Thursday, May 31, 2018
Exhibit Hall A (Nashville Music City Center)
Eric Williamson, MD , Neurology, University of Pennsylvania, Philadelphia, PA
Jakob Dobrowolski, BS , Neurology, University of Pennsylvania, Philadelphia, PA



Background: John Cunningham virus (JCV) infection is highly prevalent and typically asymptomatic. Nevertheless, immunosuppressed patients may develop a severe opportunistic JCV brain infection resulting in a fatal disease called Progressive Multifocal Leukoencephalopathy (PML). Some Multiple Sclerosis (MS) disease-modifying treatments, such as natalizumab, carry a known risk of PML. Clinicians have the ability to gauge PML risk by evaluating a patient’s JCV antibody titer, with higher titers suggesting higher PML risk. Lymphopenia may also be a PML risk factor, especially if JCV titers are high. These biomarkers are used to avoid the risk of PML in MS patients. PML risk for MS patients receiving a newly approved anti-CD20 monoclonal antibody therapy, called ocrelizumab, has not yet been well established. As many patients are switching from other MS treatments to ocrelizumab, examining the impact of ocrelizumab on JCV indices and lymphocyte counts may be helpful to evaluate these patient’s PML risk. More assessment of the therapy’s impact on the results of, or the ability to utilize a tool such as a JCV antibody test is warranted.

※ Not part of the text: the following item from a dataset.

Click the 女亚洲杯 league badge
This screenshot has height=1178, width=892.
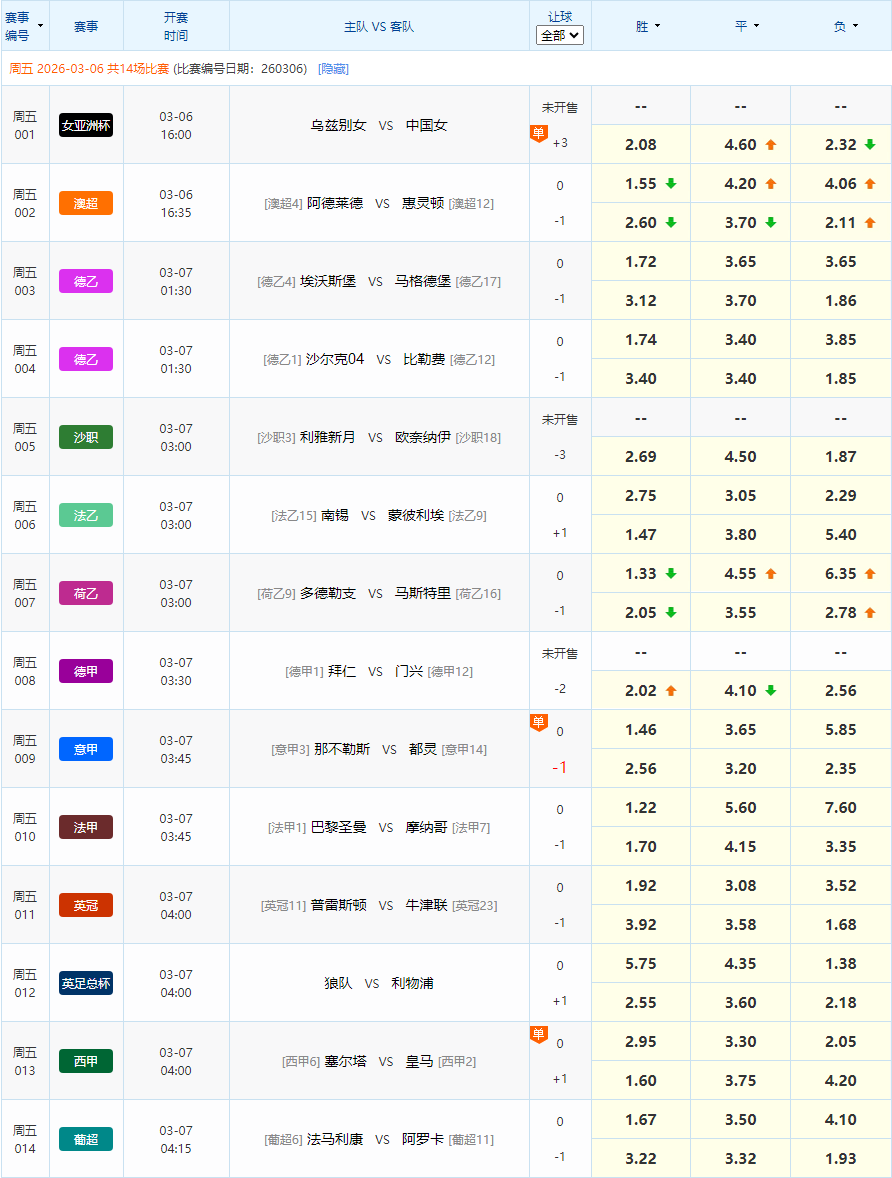click(84, 124)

Objectives: The aim of this study was to follow a cohort of MS patients treated at PennMedicine as they switched to ocrelizumab and assess how these patient’s JCV antibody titers and lymphocyte profiles fluctuated in response to the treatment change.

Methods: This is a retrospective review of medical records from patients treated at the PennMedicine Multiple Sclerosis Center. We compiled a database of patients who had recorded multiple previous JCV index values and lymphocyte profiles and followed them as they switched to ocrelizumab.

Results: Of the over 200 patients receiving ocrelizumab, over a quarter had previous JCV antibody tests. More than a third of these patients with prior JCV tests had at least one repeat JCV test after their first ocrelizumab infusion. Following the first treatment, JCV indexes rose by 0.047 (SD=0.181) on average. At least two patients in our cohort underwent JCV seroconversion after treatment change. As expected, ocrelizumab eradicated the CD19 B-cell population. CD3 Lymphocytes dropped on average by 254 cells/uL (SD=624 cells/uL) and the CD8 population dropped on average more than 90 cells/uL (SD=190 cells/uL) after ocrelizumab infusion.

Conclusions: After receiving ocrelizumab, patients on-average experienced a rise in JCV indices and a decline of B-cell populations. Further evaluation of this treatment’s long-term impact on PML risk is advised.